Didn’t she always wear dark blue or brown?

Annamaria wasn’t quite sure what she thought of it, but she felt she might be rather inclined to like it. It made Madame seem less dour. And more Italian.

When it was time for lunch one day in February, along with the customary bottle of wine, Madame offered them a stick of salame. And not just any salame.

“It’s a Felino. From Genoa.”

Julietta shook her head. And Annamaria, seeing her do that, did the same.

“You don’t like salame? Neither of you?”

She did. They both did. They looked at each other. Julietta shrugged. “Won’t it stink?”

“What if it does? We can open the window, can’t we?”

Annamaria had to slide her hand beneath her thigh to keep from crossing herself.

“You won’t be upset?”

“Why should I be? I’m Italian, aren’t I?”

Was she? Truly? For so long she had tried not to be. But her encounter with Mr. Quinn had changed her. It had redeemed her. He had given her life back. He had given her self back. She had believed that love had died? It hadn’t. It had endured. And while she’d banished herself from it, even while she’d sat in a cage of her own making, it had reached out to her. It had rescued her. Patrick Quinn had believed in her. Patrick Quinn believed in her still.

She poured three glasses of wine and sat down in Luciana’s old chair to eat with them.

“You both know that I plan to go to Paris this year. Once the fashion shows resume.”

They nodded.

“I will need both of you in order to ensure that the business of the shop continues smoothly in my absence.”

Both? Julietta looked up at that declaration. Both of them?

“Annamaria, I will need you up here, overseeing the third-floor workshop. I have several girls from the second floor that I want to bring up.”

Oversee? Annamaria didn’t know if she could do that. She was only a smocker after all. But if Madame thought she could . . . then . . . perhaps.

“Julietta, I will need you downstairs.”

On the second floor? Her hopes fell, tripping over themselves on the way to the bottom of her stomach. She
was
being punished for the jewels, then. But she took hold of her tarnished ambitions, promising herself that she would indeed fulfill them. If she had to spend time back on the second floor, then she’d make sure she surpassed Madame’s expectations as she did so.

“I will need you to help me with my clients.”

Her . . . clients?

“There is nobody else I can trust with them while I am gone.

You have the style and charm. When you want to.”

“I will want to. I promise you, I will want to.”

“And you must learn to speak better English.”

“I will. I’ll start today. This evening. I’ll go by the Settlement House on my way home.”

“Bene.” She surveyed the two girls, saw the change that her announcement had wrought. Already Annamaria sat straighter, held her chin higher. Already Julietta had cast off that air of indifference and insouciance. Madame could tell that it would not be long before assurance and sophistication would take their place.
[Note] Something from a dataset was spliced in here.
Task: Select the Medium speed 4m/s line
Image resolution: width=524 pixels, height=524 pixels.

Sì. She had chosen wisely. It would work out well. “There’s no way to know when Paris will resume the making of her collections, but we’ll need to be ready when she does. Understood?”

Both Annamaria and Julietta nodded, dedicated in their resolve to do – to be – what Madame needed.

46

On an unseasonably springlike day in late February, Luciana had the chauffeur drive her to Madame’s shop. She decided she couldn’t wait any longer. Though she’d had Julietta up several times since the wedding, she had yet to see Annamaria. And she had news to share! So once Mrs. Quinn disappeared into her sitting room that morning, Luciana crept down the back stairs to find the chauffeur.
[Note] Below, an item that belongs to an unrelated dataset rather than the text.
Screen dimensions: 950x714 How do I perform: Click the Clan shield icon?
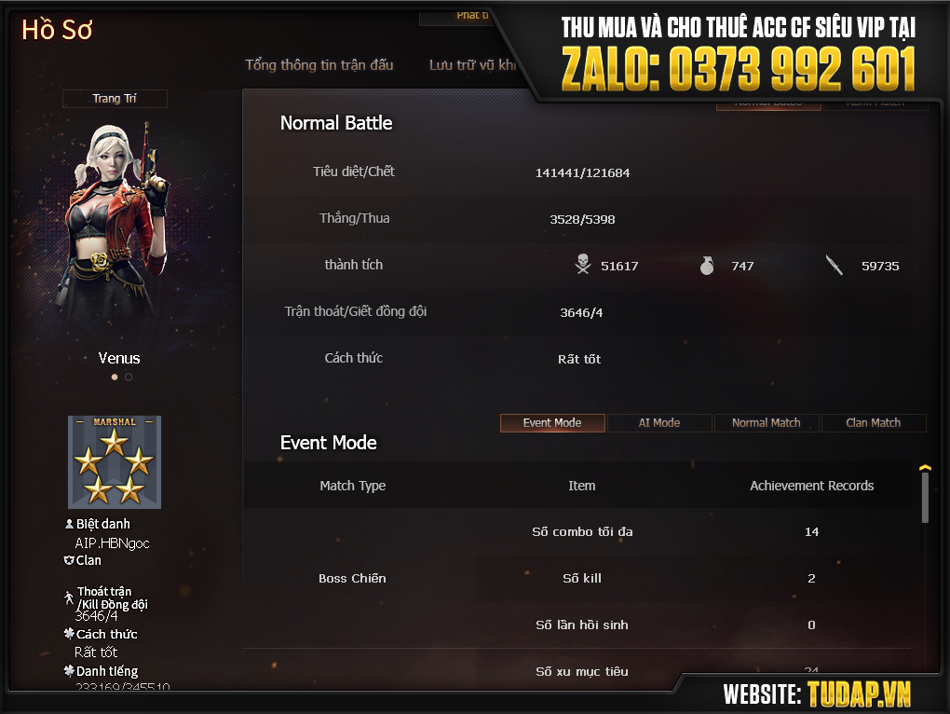click(69, 560)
She no longer looked like a peasant. She was wearing clothes now that befitted her new station in life. Gowns from her favorite houses, Pacquin and Chanel, purchased at the most venerable of establishments. Other than Madame’s. Mrs. Quinn had insisted upon it. But once she and Billy’s new home in Brookline was completed, once she’d moved out of his mother’s house, she intended on patronizing Madame Fortier herself. On her own.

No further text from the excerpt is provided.